Las sesiones eran de dos horas y media, pero a veces se extendían a tres horas, por lo ameno de las pláticas en donde, dice Michel, le enseñaron absolutamente de todo: a conocer el plato del bien comer, las equivalencias de los alimentos, el conteo de carbohidratos, eliminar azúcares añadidos y disminuir el uso de la sal en los alimentos,  la importancia de mantenerte hidratado, aprender a cuidar tu piel, sobre todo los pies, que es un área del cuerpo a la que muchas veces prestamos poca atención.

La participación de la familia, sostiene, es una parte muy importante en el conocimiento de este padecimiento y su manejo, porque te ayudan a cambiar tu estilo de vida, a cocinarte sanamente y también ellos, como se dice comúnmente “le entran al aro y también comienzan a alimentarse mejor”.
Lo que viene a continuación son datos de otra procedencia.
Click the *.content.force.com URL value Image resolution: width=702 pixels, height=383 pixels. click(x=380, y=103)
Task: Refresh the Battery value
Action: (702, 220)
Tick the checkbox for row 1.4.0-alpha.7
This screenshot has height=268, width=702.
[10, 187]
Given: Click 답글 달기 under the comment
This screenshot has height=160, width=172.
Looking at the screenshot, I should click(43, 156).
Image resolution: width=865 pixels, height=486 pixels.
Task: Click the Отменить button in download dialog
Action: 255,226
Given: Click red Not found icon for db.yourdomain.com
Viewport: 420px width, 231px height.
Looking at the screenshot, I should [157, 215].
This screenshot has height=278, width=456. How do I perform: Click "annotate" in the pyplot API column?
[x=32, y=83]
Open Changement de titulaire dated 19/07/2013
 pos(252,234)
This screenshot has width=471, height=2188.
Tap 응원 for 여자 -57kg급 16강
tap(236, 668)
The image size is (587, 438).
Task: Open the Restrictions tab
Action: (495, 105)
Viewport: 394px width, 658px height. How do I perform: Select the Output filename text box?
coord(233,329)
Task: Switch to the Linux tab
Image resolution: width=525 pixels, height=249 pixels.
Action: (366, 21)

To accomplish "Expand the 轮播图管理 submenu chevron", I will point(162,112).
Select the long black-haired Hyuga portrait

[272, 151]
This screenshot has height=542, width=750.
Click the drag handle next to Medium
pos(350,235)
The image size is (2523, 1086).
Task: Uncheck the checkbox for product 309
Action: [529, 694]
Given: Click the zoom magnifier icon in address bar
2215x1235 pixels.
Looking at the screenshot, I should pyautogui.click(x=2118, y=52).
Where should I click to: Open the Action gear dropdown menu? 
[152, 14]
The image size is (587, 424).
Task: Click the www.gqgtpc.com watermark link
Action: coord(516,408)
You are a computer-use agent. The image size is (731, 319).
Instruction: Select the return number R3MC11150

Hoy, a dos años de distancia te puedo decir, que todos llevamos un estilo de vida saludable, yo hago las tres comidas del día, con dos colaciones, me hidrato adecuadamente y en casa eliminamos las grasas saturadas, la carne en casa de cualquier tipo se come asada, ya no hay refrescos, mucha fruta, verdura y el ejercicio diario, lo cual me ha permitido mantener mi glucosa y presión arterial en niveles normales.

Mi mayor sueño en la vida, era formar una familia, la tengo, es hermosa, es bella y ellas –su esposa y sus dos hijas-, son mis grandes amores, y no pienso perder lo que he logrado, por una enfermedad que puedo controlar con sólo cerrar la boca a lo que sé me hace daño.

Quiero ver crecer a mis princesas: las quiero ver cumplir sus 15 años, quiero bailar con ellas el vals, y quiero entregarlas en el altar el día de mañana que se casen, si deciden hacerlo, y quiero verlas, eso, verlas con mis propios ojos, porque la diabetes mal controlada con el tiempo, te afecta a los ojos y te puede dejar ciego. Yo quiero verlas convertirse en dos profesionistas, o lo que quieran ser, pero quiero envejecer tomado de la mano de Clarisa, viendo crecer y hacerse mujeres a mis dos pequeñas hijas.